[comp.lang.c] Request for help w/porting strings

frotz@drivax.UUCP (Frotz) (09/23/89)

	Does anyone have any experience porting strings from 7- & 8-bit
languages to 16-bit languages like Kanji?  Intuitively, I should be
using mblen(), mbtowc(), mbstowcs(), wctomb() and wcstombs().

	All of the manuals that I have for this are very clear on the
function of these calls.  However, it does not give me any clue as to
WHY I should use them...  Any help would be greatly appreciated. 

--Frotz @Digital Research, Incorporated		amdahl!drivax!frotz
	 70 Garden Court, B15			(408) 649-3896
	 Monterey, California  93940		Ask for John Fa'atuai

"Something to talk about other than free(), NULL, etc..."
	-- Me;-)

aic@mentor.cc.purdue.edu (George A. Basar) (09/25/89)

In article <251AB160.3031@drivax.UUCP>, frotz@drivax.UUCP (Frotz) writes:
> 
> 	All of the manuals that I have for this are very clear on the
> function of these calls.  However, it does not give me any clue as to
> WHY I should use them...  Any help would be greatly appreciated. 
> 
       The 'why' use of these routines is to ensure compatability on
machines running DBCS(double byte character set) display devices. This makes
your application (relatively) easily portable to DBCS machines.
       The 'where' use of these routines, is on any data that may be displayed
by your application.  This includes strings, but is not limited to them.  For
national language compatability you should also consider date and monetary
formats.


* George A. Basar                              (317)742-8799 (home)
* aic@mentor.cc.purdue.edu                     basar@PURCCVM.BITNET    
| General Consultant                   	       (317)494-1787 (work)
| Purdue University Computing Center

frotz@drivax.UUCP (Frotz) (09/26/89)

aic@mentor.cc.purdue.edu (George A. Basar) writes:

>In article <251AB160.3031@drivax.UUCP>, frotz@drivax.UUCP (Frotz) writes:
>> 
>> 	All of the manuals that I have for this are very clear on the
>> function of these calls.  However, it does not give me any clue as to
>> WHY I should use them...  Any help would be greatly appreciated. 
>> 
>       The 'why' use of these routines is to ensure compatability on
>machines running DBCS(double byte character set) display devices.
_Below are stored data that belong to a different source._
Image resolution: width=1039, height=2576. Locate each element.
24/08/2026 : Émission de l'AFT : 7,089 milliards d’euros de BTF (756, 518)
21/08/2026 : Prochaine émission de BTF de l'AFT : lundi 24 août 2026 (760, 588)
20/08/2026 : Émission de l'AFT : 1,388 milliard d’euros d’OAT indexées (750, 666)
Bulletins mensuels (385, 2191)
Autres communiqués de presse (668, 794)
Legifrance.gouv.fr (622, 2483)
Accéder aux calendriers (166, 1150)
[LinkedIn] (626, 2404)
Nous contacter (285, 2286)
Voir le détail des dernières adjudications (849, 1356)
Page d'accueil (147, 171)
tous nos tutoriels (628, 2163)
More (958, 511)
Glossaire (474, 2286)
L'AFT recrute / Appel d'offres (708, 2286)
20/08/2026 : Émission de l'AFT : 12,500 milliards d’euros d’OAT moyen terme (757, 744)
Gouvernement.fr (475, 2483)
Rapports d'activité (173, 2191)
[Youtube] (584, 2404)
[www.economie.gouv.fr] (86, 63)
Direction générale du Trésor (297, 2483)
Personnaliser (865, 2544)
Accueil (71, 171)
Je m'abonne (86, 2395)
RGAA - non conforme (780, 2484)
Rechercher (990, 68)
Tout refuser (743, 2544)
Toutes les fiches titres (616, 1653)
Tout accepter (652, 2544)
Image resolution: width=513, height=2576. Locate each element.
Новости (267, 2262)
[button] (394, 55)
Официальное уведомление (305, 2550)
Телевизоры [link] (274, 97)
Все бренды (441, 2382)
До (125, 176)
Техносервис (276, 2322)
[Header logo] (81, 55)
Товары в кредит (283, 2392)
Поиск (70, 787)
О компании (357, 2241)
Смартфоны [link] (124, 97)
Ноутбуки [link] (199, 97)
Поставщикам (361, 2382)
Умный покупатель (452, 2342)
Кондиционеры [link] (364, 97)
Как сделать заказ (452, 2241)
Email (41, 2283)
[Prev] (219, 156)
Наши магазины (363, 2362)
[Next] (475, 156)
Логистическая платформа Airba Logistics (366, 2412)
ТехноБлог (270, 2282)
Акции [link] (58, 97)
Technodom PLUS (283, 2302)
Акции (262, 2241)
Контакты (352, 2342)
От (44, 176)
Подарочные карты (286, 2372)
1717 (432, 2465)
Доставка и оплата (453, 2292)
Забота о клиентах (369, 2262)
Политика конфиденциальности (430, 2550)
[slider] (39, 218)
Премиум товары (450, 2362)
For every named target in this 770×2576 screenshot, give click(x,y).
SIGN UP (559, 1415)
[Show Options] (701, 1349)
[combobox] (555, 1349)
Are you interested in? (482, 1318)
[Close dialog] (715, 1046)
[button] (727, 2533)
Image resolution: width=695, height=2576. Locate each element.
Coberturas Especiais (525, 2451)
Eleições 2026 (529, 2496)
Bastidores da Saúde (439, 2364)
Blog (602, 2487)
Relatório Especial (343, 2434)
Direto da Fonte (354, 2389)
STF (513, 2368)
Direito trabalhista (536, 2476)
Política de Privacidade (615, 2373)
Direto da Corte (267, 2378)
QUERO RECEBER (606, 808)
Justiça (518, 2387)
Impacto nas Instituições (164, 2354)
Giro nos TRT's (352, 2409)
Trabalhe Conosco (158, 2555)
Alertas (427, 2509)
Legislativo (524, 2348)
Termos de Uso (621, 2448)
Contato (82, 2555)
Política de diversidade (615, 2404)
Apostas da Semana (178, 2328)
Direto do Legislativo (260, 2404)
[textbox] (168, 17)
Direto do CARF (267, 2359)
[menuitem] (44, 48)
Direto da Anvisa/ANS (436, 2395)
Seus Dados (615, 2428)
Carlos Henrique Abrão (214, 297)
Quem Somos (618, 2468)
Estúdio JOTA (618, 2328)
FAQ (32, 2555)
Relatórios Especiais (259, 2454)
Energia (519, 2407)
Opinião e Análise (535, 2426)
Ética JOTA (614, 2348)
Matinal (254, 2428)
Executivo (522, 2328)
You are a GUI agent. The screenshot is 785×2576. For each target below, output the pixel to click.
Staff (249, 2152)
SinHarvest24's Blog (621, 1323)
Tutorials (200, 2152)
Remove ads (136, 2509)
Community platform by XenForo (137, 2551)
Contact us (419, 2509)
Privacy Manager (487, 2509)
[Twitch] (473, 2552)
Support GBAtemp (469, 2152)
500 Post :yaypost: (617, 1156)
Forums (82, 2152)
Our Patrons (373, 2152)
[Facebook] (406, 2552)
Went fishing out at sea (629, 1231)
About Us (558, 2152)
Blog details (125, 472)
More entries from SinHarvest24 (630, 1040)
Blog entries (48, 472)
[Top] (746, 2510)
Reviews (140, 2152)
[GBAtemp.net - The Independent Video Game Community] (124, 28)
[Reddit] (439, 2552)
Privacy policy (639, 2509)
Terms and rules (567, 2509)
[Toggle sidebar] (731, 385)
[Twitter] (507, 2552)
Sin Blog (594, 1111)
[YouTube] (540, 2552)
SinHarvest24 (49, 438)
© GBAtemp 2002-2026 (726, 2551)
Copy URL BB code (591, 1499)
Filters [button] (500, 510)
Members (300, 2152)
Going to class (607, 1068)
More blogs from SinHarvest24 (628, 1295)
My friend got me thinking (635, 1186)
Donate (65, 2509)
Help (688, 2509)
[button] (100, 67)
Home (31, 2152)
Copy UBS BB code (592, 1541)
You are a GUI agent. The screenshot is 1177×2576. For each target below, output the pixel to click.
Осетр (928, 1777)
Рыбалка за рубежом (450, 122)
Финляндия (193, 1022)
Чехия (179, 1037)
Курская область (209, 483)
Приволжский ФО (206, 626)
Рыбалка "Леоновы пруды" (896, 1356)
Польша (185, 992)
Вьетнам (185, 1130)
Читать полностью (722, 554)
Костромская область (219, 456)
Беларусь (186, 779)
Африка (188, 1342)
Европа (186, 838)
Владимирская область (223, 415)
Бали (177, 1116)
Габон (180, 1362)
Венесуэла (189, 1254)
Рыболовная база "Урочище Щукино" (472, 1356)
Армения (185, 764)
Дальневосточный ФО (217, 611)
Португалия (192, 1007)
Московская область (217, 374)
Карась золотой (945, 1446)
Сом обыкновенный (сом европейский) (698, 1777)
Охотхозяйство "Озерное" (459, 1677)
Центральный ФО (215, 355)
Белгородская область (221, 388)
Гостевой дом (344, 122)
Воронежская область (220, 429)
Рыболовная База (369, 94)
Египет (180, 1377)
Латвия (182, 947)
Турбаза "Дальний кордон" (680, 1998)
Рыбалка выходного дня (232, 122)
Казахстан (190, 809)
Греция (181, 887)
This makes
>your application (relatively) easily portable to DBCS machines.
>       The 'where' use of these routines, is on any data that may be displayed
>by your application.  This includes strings, but is not limited to them.  For
>national language compatability you should also consider date and monetary
>formats.

	Sorry.  Perhaps I misused the word 'why'.  I understand that
these services are for internationalization.  My question, restated,
is "When do you use wctomb() and mbtowc()?".  "In what order do you
use these routines?".  Perhaps a psuedo-code-fragment would help.


	For a frame work, take this situation.  I have a small set of
embedded strings (everything else has been externalized).
Why/How/When do I need to convert to a 'wide-char' or
'multi-byte-string' and when/how/why do I convert back?

	I understand that Kanji characters are a series of
<character><modifier> sequences, my question is are these characters
wide-chars or are they multi-byte strings?

	Finally, does anyone have any warnings about porting to 16-bit
languages?  I have heard mention about checking to see if your
character is really the character you want and not a modifier.  Any
other problems? 

--
Frotz

aic@mentor.cc.purdue.edu (George A. Basar) (09/27/89)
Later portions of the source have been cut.